Wednesday, March 10, 2010

Chido Johnson’s “Let’s Talk About Love, Baby”

The Art of the Artist’s Book at the Oakland University Art Gallery through April 4, 2010
Valentine’s Day Event! Special informal talk with collaborating artists, Sunday, Feb. 14 from 2 to 4 p.m.

alt textFahrenheit 450 (Homage to Bradbury and Orwell), 2000-2010
by IAIN BAXTER&

Not one of those touchy-feely people? Don’t like to talk about love? Well, JUST GO READ A BOOK. Seriously! Read one of the books designed and made by an artist in Chido Johnson’s traveling project/installation, “Let’s Talk About Love, Baby.”

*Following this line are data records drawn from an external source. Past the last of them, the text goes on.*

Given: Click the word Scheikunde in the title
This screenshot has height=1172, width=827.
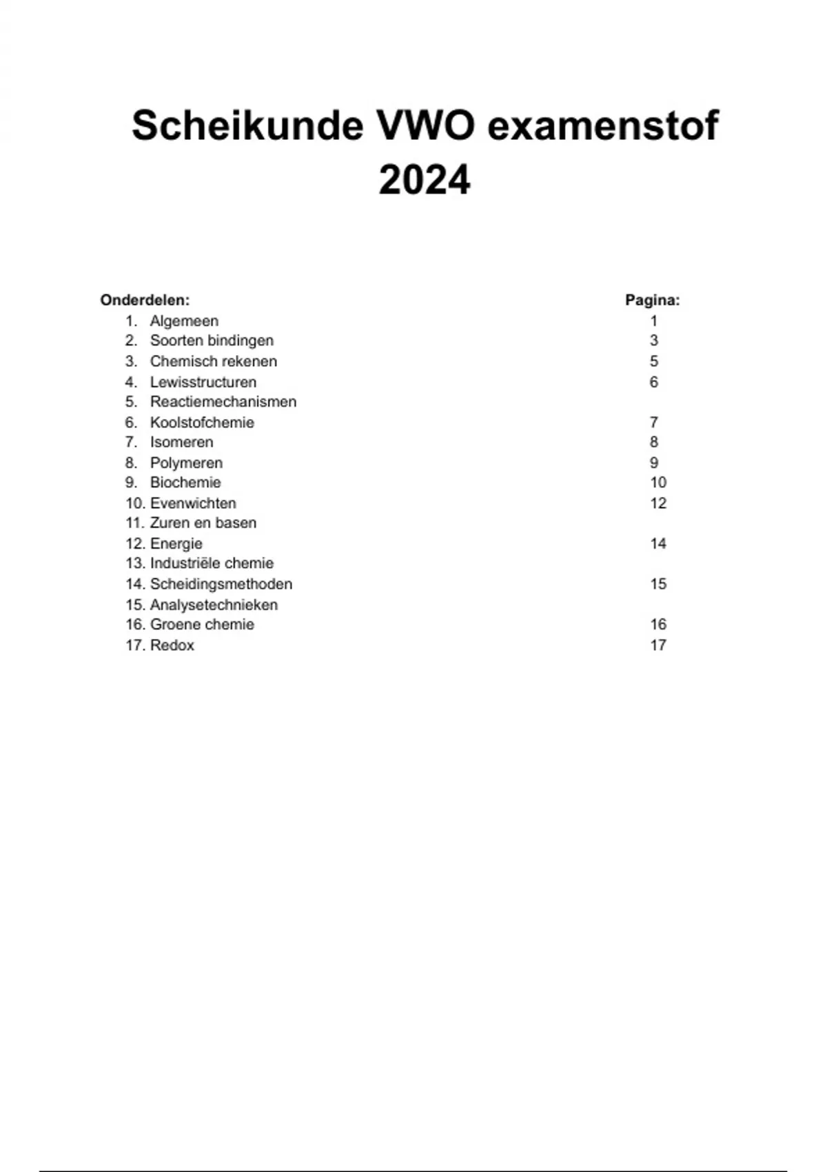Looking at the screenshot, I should pyautogui.click(x=247, y=125).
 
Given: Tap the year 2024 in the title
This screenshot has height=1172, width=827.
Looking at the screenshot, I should pyautogui.click(x=425, y=181).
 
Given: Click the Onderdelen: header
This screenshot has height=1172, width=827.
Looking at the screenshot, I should pyautogui.click(x=145, y=300).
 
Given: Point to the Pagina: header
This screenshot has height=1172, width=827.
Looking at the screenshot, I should pyautogui.click(x=652, y=300).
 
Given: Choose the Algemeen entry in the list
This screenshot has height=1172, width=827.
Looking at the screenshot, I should pyautogui.click(x=184, y=321).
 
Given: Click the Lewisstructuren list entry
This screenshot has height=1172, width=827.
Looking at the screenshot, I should pyautogui.click(x=203, y=382).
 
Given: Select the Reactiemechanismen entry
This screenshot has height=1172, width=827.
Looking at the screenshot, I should pyautogui.click(x=223, y=402).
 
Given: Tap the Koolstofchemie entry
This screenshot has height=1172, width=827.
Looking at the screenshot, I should pyautogui.click(x=202, y=423).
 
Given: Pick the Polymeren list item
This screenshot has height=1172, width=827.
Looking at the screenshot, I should pyautogui.click(x=186, y=463).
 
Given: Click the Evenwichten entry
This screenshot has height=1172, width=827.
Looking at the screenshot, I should pyautogui.click(x=193, y=503).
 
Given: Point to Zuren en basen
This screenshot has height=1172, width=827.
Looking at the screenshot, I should pyautogui.click(x=203, y=523).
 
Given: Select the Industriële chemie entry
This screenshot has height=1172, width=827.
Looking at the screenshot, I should pyautogui.click(x=212, y=563).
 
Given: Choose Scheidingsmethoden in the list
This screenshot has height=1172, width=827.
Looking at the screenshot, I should pyautogui.click(x=221, y=584).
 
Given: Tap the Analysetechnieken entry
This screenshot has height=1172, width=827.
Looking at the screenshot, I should pyautogui.click(x=214, y=605).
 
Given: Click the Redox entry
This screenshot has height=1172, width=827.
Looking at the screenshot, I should pyautogui.click(x=172, y=645).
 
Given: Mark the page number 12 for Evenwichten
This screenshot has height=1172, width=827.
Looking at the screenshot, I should pyautogui.click(x=658, y=503).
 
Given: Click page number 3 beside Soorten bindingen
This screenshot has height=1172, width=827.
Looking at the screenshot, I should pyautogui.click(x=654, y=341).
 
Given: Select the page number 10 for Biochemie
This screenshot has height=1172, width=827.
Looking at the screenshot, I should pyautogui.click(x=658, y=483).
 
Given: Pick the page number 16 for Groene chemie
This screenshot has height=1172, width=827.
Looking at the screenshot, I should pyautogui.click(x=658, y=625).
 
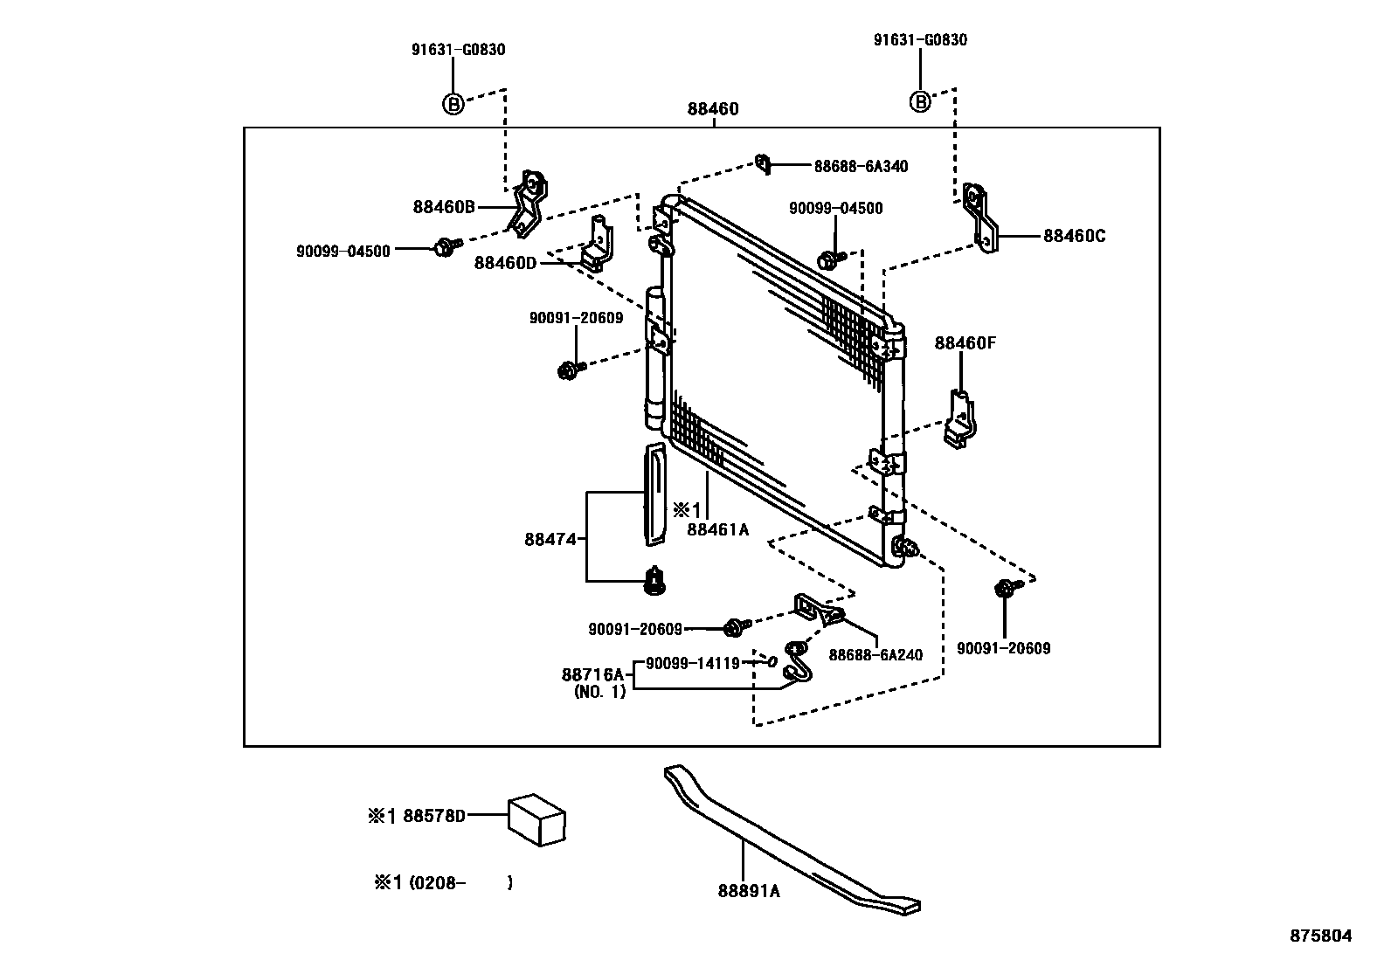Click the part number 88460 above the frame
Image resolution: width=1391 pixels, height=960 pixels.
tap(712, 109)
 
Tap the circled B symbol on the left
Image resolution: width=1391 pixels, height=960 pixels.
tap(452, 103)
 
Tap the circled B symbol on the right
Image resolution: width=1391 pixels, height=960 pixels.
tap(920, 101)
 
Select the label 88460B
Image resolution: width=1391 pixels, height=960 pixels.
tap(444, 207)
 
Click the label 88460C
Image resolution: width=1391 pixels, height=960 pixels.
tap(1074, 236)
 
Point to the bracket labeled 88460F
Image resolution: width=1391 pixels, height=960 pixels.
tap(960, 419)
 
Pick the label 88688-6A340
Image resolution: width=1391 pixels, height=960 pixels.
tap(861, 166)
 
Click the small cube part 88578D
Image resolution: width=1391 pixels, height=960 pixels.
tap(536, 819)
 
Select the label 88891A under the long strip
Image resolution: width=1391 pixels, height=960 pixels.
tap(749, 891)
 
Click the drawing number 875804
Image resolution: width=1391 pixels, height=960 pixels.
tap(1321, 936)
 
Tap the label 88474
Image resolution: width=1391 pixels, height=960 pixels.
tap(550, 539)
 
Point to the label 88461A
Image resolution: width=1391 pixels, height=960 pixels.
tap(717, 528)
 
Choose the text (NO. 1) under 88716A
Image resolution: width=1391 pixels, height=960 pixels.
tap(599, 692)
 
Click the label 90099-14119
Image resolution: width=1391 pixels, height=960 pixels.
tap(692, 663)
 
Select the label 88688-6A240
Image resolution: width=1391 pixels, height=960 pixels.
tap(875, 654)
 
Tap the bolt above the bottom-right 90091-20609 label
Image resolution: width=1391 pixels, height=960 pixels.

Born and raised in Zimbabwe, Johnson spent his youth reading whatever he could get his hands on. As fate would have it, the rural mission small library had an abundance of romance novels. At the time the project was conceived Johnson was living and teaching in Sweden, he came to the US at a time when love was not in the air. Politics du jour were focused on the tense situation in the Gaza Strip. Johnson responded strongly to how society diminished the individuals affected by the violence by referring to them as “these people.”

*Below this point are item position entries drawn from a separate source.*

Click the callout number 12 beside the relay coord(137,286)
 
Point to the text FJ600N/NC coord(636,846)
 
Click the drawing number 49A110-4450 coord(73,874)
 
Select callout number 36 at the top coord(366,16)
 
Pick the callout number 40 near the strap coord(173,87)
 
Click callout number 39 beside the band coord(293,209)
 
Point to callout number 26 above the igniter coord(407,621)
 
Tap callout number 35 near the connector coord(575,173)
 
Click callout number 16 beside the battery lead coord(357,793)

Thinking about our innate ability to homogenize individuals, Johnson turned to art, and the book project specifically, to root us back into experiencing love, life and humanity directly by living rather than being fed information off a computer screen. Picking up one of the books from the beautifully crafted wooden shelves made by Johnson himself, you are swept into the precious imaginings of artists’ creations from around the world, using cassettes, tape recorders, French literature, sculpture, painting, silversmith, collage, photography and more. We’re taken on a journey into the heart and soul that leads us to what Johnson calls the “in-between space where pain and pleasure exist simultaneously … a space the word love can only begin to describe.”

Johnson’s vision is to someday have 1,000 uniquely made books, a library of love. The website created for the artists who participate in the project is an artistic labor of love. Visit http://www.letstalkaboutlovebaby. He was also chosen to be part of a conference on February 13th with “Artists” Book Reading, at the Joan Flasch Artists’ Book Collection at the CAA Conference in Chicago, http://www.collegeart.org/.

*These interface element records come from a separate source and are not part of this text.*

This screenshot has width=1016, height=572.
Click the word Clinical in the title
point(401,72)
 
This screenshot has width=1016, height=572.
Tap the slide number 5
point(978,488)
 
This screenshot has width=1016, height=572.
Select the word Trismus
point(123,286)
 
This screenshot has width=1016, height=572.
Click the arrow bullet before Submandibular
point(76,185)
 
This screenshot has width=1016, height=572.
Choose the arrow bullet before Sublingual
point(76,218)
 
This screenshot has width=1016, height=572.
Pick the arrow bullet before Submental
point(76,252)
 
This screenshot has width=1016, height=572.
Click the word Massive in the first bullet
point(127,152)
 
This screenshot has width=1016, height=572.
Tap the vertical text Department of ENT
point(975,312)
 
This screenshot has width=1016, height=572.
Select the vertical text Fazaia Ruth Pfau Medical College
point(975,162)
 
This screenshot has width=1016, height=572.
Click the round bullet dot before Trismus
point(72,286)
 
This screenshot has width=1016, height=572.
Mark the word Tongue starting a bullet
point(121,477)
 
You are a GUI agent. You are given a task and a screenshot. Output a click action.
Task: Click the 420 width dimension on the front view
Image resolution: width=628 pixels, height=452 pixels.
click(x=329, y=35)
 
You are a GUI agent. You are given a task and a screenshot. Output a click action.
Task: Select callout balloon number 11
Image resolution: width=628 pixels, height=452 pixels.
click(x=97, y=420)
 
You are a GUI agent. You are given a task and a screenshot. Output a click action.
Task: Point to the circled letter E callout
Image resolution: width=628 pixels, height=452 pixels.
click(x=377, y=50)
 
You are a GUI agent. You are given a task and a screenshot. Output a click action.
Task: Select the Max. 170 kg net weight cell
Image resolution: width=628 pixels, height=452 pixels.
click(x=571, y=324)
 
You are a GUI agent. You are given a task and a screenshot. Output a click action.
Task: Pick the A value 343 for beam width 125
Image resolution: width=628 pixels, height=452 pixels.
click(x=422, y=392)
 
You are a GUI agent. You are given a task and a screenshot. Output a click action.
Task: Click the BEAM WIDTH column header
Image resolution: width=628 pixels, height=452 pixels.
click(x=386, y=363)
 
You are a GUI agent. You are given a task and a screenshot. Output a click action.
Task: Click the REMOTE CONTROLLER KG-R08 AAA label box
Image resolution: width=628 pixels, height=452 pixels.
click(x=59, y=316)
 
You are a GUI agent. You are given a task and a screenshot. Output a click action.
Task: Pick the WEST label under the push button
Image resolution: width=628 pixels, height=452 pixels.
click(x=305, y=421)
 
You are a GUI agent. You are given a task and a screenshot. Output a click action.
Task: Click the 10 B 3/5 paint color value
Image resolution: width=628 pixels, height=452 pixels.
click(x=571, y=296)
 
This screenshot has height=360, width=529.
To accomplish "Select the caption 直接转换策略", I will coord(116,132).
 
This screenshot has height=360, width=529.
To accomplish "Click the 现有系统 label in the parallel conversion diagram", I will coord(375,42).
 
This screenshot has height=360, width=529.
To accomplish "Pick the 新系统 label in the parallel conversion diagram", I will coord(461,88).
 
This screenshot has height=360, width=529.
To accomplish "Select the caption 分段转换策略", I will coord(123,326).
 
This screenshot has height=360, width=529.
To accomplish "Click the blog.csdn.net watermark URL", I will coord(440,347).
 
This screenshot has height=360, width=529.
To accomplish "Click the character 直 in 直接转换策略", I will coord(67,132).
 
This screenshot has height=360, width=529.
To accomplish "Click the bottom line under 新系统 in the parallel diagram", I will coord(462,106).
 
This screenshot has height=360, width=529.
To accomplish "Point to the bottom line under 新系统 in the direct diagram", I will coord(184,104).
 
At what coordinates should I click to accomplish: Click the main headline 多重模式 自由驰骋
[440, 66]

Johnson’s project is part of a larger show at the Oakland University Art Gallery, The Art of the Artist’s Book, works chosen lovingly by curator Dick Goody. In the exhibition’s beautifully crafted fold-out catalogue, Goody writes articulately about artists’ books:
“Walter Benjamin implied that only little-known, little-seen works of art…retain this pejoratively perceived aura. Artist’s books are therefore problematic in the sense that they evade such mass appeal…Their conversion into the realm of mass culture is almost impossible, which makes this exhibition all that more valuable; it is an exploration into the realm of intrinsically exclusive and private material.”

Participating artists range from local artists Lynne Avadenka, Ed Fraga, Susan Goethel Campbell and Dennis Jones to internationally renowned artists like Kiki Smith, Kara Walker, Mathew Barney and Christian Boltanski.

The breadth of work in the show is overwhelming, plan to take your time going through this exhibit. Like a good book you will not want to put it down.